> [WHAT THE TASK ASKS] Reproduce the items below, substituting "Point out the location of" for every occurrence of "Identify the location of" and leaving everything else unchanged.

> [Records]
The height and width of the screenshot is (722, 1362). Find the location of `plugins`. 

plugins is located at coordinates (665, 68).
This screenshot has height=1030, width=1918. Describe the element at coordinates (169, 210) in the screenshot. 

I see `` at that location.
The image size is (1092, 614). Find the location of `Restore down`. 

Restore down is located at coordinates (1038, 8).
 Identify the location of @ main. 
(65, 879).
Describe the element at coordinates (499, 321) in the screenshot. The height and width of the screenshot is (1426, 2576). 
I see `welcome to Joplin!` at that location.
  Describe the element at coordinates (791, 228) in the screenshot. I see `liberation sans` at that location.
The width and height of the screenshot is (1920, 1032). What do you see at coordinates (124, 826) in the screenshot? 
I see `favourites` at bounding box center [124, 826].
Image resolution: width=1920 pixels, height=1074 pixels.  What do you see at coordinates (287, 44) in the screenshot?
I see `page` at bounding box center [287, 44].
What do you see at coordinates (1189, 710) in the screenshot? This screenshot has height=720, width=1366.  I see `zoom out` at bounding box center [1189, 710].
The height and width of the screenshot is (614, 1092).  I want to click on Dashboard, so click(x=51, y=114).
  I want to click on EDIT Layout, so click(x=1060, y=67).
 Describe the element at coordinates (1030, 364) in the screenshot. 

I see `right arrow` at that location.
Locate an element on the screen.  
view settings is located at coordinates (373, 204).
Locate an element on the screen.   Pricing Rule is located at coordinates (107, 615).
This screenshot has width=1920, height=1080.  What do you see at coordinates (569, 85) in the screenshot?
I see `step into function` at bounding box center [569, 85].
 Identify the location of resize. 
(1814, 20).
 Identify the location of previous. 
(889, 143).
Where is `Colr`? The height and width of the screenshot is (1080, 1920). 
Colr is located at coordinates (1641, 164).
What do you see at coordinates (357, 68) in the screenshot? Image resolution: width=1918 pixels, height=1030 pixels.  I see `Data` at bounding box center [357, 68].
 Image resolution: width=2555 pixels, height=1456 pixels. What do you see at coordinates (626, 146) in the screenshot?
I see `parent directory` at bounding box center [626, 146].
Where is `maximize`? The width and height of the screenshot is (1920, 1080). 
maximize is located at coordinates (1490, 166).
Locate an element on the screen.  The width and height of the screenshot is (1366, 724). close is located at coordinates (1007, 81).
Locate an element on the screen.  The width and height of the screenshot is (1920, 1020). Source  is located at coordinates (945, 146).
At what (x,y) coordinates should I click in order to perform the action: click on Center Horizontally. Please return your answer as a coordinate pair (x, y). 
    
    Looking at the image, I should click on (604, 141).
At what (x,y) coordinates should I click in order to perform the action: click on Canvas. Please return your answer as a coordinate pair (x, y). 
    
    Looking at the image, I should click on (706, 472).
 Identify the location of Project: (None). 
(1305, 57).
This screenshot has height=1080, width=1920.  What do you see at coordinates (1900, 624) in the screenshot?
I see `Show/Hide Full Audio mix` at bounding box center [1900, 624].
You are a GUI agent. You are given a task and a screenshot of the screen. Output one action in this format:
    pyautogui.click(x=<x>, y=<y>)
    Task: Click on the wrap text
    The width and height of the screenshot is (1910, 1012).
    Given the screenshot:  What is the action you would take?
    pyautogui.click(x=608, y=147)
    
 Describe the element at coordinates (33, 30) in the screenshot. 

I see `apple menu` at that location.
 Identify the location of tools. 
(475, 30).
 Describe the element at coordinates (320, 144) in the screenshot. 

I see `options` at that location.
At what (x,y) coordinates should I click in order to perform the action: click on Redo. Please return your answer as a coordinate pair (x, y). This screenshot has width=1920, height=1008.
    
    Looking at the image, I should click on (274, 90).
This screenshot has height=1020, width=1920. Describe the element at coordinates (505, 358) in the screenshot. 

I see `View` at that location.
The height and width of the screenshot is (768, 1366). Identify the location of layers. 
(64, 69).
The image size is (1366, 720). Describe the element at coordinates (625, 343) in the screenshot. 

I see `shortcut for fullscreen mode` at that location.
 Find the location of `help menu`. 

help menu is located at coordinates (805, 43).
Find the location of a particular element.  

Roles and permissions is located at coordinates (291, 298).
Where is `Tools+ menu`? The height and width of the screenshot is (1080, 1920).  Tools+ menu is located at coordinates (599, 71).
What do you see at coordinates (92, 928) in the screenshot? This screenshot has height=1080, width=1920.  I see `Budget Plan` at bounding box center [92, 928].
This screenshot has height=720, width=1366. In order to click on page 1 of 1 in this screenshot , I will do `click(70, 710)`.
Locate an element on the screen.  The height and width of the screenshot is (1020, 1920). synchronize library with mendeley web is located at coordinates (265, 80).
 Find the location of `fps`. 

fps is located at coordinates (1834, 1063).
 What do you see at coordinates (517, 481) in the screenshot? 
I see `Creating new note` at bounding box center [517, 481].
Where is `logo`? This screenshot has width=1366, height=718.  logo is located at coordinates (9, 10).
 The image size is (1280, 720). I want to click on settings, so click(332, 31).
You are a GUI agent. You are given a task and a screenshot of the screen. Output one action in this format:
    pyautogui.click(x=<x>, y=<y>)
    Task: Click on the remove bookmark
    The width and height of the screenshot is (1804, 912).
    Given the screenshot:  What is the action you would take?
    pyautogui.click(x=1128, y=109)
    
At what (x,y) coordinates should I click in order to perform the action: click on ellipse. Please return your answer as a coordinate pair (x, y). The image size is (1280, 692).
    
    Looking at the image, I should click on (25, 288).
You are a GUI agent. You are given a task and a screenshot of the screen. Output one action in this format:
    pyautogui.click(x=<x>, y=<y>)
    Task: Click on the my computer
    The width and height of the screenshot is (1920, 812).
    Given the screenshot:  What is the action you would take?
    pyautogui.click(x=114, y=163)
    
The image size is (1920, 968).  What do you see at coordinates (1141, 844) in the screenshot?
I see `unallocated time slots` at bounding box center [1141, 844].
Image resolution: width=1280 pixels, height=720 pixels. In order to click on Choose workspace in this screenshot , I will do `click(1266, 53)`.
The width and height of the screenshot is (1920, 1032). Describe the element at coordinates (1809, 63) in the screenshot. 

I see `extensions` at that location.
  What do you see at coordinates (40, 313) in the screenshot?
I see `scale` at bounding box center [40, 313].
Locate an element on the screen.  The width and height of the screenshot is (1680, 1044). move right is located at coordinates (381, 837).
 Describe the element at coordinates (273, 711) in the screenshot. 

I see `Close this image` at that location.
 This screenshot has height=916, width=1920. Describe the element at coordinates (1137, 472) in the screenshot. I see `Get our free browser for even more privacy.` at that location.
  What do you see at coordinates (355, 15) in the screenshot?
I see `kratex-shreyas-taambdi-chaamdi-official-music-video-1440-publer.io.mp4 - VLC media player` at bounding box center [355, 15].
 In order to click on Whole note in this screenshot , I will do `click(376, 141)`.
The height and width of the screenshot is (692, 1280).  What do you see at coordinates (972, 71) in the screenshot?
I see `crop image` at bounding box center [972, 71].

> [WRITTEN RESPONSE]
The height and width of the screenshot is (722, 1362). Find the location of `plugins`. 

plugins is located at coordinates (665, 68).
This screenshot has height=1030, width=1918. Describe the element at coordinates (169, 210) in the screenshot. 

I see `` at that location.
The image size is (1092, 614). Find the location of `Restore down`. 

Restore down is located at coordinates (1038, 8).
 Point out the location of @ main. 
(65, 879).
Describe the element at coordinates (499, 321) in the screenshot. The height and width of the screenshot is (1426, 2576). 
I see `welcome to Joplin!` at that location.
  Describe the element at coordinates (791, 228) in the screenshot. I see `liberation sans` at that location.
The width and height of the screenshot is (1920, 1032). What do you see at coordinates (124, 826) in the screenshot? 
I see `favourites` at bounding box center [124, 826].
Image resolution: width=1920 pixels, height=1074 pixels.  What do you see at coordinates (287, 44) in the screenshot?
I see `page` at bounding box center [287, 44].
What do you see at coordinates (1189, 710) in the screenshot? This screenshot has height=720, width=1366.  I see `zoom out` at bounding box center [1189, 710].
The height and width of the screenshot is (614, 1092).  I want to click on Dashboard, so click(x=51, y=114).
  I want to click on EDIT Layout, so click(x=1060, y=67).
 Describe the element at coordinates (1030, 364) in the screenshot. 

I see `right arrow` at that location.
Locate an element on the screen.  
view settings is located at coordinates (373, 204).
Locate an element on the screen.   Pricing Rule is located at coordinates (107, 615).
This screenshot has width=1920, height=1080.  What do you see at coordinates (569, 85) in the screenshot?
I see `step into function` at bounding box center [569, 85].
 Point out the location of resize. 
(1814, 20).
 Point out the location of previous. 
(889, 143).
Where is `Colr`? The height and width of the screenshot is (1080, 1920). 
Colr is located at coordinates (1641, 164).
What do you see at coordinates (357, 68) in the screenshot? Image resolution: width=1918 pixels, height=1030 pixels.  I see `Data` at bounding box center [357, 68].
 Image resolution: width=2555 pixels, height=1456 pixels. What do you see at coordinates (626, 146) in the screenshot?
I see `parent directory` at bounding box center [626, 146].
Where is `maximize`? The width and height of the screenshot is (1920, 1080). 
maximize is located at coordinates (1490, 166).
Locate an element on the screen.  The width and height of the screenshot is (1366, 724). close is located at coordinates (1007, 81).
Locate an element on the screen.  The width and height of the screenshot is (1920, 1020). Source  is located at coordinates (945, 146).
At what (x,y) coordinates should I click in order to perform the action: click on Center Horizontally. Please return your answer as a coordinate pair (x, y). 
    
    Looking at the image, I should click on (604, 141).
At what (x,y) coordinates should I click in order to perform the action: click on Canvas. Please return your answer as a coordinate pair (x, y). 
    
    Looking at the image, I should click on (706, 472).
 Point out the location of Project: (None). 
(1305, 57).
This screenshot has height=1080, width=1920.  What do you see at coordinates (1900, 624) in the screenshot?
I see `Show/Hide Full Audio mix` at bounding box center [1900, 624].
You are a GUI agent. You are given a task and a screenshot of the screen. Output one action in this format:
    pyautogui.click(x=<x>, y=<y>)
    Task: Click on the wrap text
    The width and height of the screenshot is (1910, 1012).
    Given the screenshot:  What is the action you would take?
    pyautogui.click(x=608, y=147)
    
 Describe the element at coordinates (33, 30) in the screenshot. 

I see `apple menu` at that location.
 Point out the location of tools. 
(475, 30).
 Describe the element at coordinates (320, 144) in the screenshot. 

I see `options` at that location.
At what (x,y) coordinates should I click in order to perform the action: click on Redo. Please return your answer as a coordinate pair (x, y). This screenshot has width=1920, height=1008.
    
    Looking at the image, I should click on (274, 90).
This screenshot has height=1020, width=1920. Describe the element at coordinates (505, 358) in the screenshot. 

I see `View` at that location.
The height and width of the screenshot is (768, 1366). Point out the location of layers. 
(64, 69).
The image size is (1366, 720). Describe the element at coordinates (625, 343) in the screenshot. 

I see `shortcut for fullscreen mode` at that location.
 Find the location of `help menu`. 

help menu is located at coordinates (805, 43).
Find the location of a particular element.  

Roles and permissions is located at coordinates (291, 298).
Where is `Tools+ menu`? The height and width of the screenshot is (1080, 1920).  Tools+ menu is located at coordinates (599, 71).
What do you see at coordinates (92, 928) in the screenshot? This screenshot has height=1080, width=1920.  I see `Budget Plan` at bounding box center [92, 928].
This screenshot has height=720, width=1366. In order to click on page 1 of 1 in this screenshot , I will do `click(70, 710)`.
Locate an element on the screen.  The height and width of the screenshot is (1020, 1920). synchronize library with mendeley web is located at coordinates (265, 80).
 Find the location of `fps`. 

fps is located at coordinates (1834, 1063).
 What do you see at coordinates (517, 481) in the screenshot? 
I see `Creating new note` at bounding box center [517, 481].
Where is `logo`? This screenshot has width=1366, height=718.  logo is located at coordinates (9, 10).
 The image size is (1280, 720). I want to click on settings, so click(332, 31).
You are a GUI agent. You are given a task and a screenshot of the screen. Output one action in this format:
    pyautogui.click(x=<x>, y=<y>)
    Task: Click on the remove bookmark
    The width and height of the screenshot is (1804, 912).
    Given the screenshot:  What is the action you would take?
    pyautogui.click(x=1128, y=109)
    
At what (x,y) coordinates should I click in order to perform the action: click on ellipse. Please return your answer as a coordinate pair (x, y). The image size is (1280, 692).
    
    Looking at the image, I should click on (25, 288).
You are a GUI agent. You are given a task and a screenshot of the screen. Output one action in this format:
    pyautogui.click(x=<x>, y=<y>)
    Task: Click on the my computer
    The width and height of the screenshot is (1920, 812).
    Given the screenshot:  What is the action you would take?
    pyautogui.click(x=114, y=163)
    
The image size is (1920, 968).  What do you see at coordinates (1141, 844) in the screenshot?
I see `unallocated time slots` at bounding box center [1141, 844].
Image resolution: width=1280 pixels, height=720 pixels. In order to click on Choose workspace in this screenshot , I will do `click(1266, 53)`.
The width and height of the screenshot is (1920, 1032). Describe the element at coordinates (1809, 63) in the screenshot. 

I see `extensions` at that location.
  What do you see at coordinates (40, 313) in the screenshot?
I see `scale` at bounding box center [40, 313].
Locate an element on the screen.  The width and height of the screenshot is (1680, 1044). move right is located at coordinates (381, 837).
 Describe the element at coordinates (273, 711) in the screenshot. 

I see `Close this image` at that location.
 This screenshot has height=916, width=1920. Describe the element at coordinates (1137, 472) in the screenshot. I see `Get our free browser for even more privacy.` at that location.
  What do you see at coordinates (355, 15) in the screenshot?
I see `kratex-shreyas-taambdi-chaamdi-official-music-video-1440-publer.io.mp4 - VLC media player` at bounding box center [355, 15].
 In order to click on Whole note in this screenshot , I will do `click(376, 141)`.
The height and width of the screenshot is (692, 1280).  What do you see at coordinates (972, 71) in the screenshot?
I see `crop image` at bounding box center [972, 71].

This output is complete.